Currencies are the world's largest and most active trading market, followed by treasuries, equities and commodities. While foreign exchange trading has long been dominated by large global banks and institutions, it has become increasingly popular with and accessible to individual investors.
Trading currencies is a bit different to other asset classes. Trading in other assets involves trading in one market with profit and loss based on absolute returns (I bought. It went up, I made money, it went down, I lost money).
Currency trading is done in pairs, with one currency being traded against another. Returns in currency markets are relative, with profit and loss being measured by how one currency performs relative to another. For example, on a given day, the US dollar (USD) could appreciate relative to the euro (EUR), Swiss franc (CHF) and British pound (GBP), but decline relative to the Japanese yen (JPY), Canadian dollar (CAD) and Australian dollar (AUD).
As the world's reserve currency, trading in US dollar related pairs is the foundation of currency trading around the world. The most active pairs (also known as the majors) include EUR/USD, GBP/USD, USD/CHF and USD/JPY. Currency pairs that don't involve USD are known as cross pairs. Popular cross pairs include GBP/EUR, EUR/JPY and AUD/CAD.
Pricing in currencies is based on the first currency in the pair, also known as the base currency.
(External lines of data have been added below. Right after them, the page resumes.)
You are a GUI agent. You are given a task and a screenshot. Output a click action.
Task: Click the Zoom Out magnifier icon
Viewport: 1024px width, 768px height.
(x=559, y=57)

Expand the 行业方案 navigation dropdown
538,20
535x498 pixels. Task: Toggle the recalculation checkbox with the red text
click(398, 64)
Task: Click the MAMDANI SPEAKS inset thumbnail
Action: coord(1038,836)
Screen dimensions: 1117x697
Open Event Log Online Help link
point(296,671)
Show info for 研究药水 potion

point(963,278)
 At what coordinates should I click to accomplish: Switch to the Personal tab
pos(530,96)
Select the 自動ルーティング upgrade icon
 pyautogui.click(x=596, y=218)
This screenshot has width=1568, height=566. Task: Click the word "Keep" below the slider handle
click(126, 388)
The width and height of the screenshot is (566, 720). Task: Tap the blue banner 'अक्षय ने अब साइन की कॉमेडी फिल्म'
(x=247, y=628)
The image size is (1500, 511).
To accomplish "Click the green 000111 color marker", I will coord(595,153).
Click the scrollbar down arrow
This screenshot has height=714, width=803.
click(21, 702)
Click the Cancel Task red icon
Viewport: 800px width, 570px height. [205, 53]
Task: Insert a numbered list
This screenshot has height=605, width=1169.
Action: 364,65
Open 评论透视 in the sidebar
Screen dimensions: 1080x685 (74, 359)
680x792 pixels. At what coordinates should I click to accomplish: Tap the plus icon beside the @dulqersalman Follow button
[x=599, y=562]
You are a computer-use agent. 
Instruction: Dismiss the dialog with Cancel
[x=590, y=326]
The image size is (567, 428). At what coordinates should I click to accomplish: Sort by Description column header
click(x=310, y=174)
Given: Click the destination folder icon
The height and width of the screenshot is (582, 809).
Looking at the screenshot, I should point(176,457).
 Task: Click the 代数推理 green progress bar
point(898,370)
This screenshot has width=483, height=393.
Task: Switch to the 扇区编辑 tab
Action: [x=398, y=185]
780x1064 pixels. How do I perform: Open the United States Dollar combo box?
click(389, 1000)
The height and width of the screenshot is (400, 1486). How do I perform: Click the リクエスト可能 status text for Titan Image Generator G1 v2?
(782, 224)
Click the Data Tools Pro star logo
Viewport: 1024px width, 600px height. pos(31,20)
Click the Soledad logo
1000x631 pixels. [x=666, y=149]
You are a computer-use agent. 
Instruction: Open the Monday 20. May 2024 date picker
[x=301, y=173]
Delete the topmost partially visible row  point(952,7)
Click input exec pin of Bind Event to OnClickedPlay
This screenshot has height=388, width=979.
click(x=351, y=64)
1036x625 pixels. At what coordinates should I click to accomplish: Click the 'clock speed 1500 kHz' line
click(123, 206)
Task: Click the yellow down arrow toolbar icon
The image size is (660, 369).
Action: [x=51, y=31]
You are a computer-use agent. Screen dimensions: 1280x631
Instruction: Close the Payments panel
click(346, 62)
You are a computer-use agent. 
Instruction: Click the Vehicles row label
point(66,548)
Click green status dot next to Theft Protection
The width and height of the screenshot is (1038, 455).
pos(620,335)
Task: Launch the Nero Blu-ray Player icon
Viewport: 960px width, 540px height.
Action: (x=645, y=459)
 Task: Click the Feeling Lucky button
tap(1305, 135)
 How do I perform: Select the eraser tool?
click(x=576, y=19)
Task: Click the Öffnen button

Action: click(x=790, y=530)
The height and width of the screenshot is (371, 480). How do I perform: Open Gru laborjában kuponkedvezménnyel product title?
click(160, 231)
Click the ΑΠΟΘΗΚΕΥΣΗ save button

In the case of EUR/USD, this means how much USD it would take to buy one EUR. When EUR/USD goes up it means that the EUR is gaining in value and when EUR/USD goes down, it means EUR is losing value or USD is gaining value.
Trading in resource currencies such as AUD/USD and USD/CAD is also popular as the valuation of these currencies plus those of other resource-producing nations such as the New Zealand dollar (ZND), Norwegian krona (NOK) and South African rand (ZAR) tend to be influenced by commodity prices which represent a significant part of the goods traded by these countries. Note that CAD and NOK tend to be more sensitive to energy prices, AUD and NZD to metal and grain prices and ZAR to precious metal prices.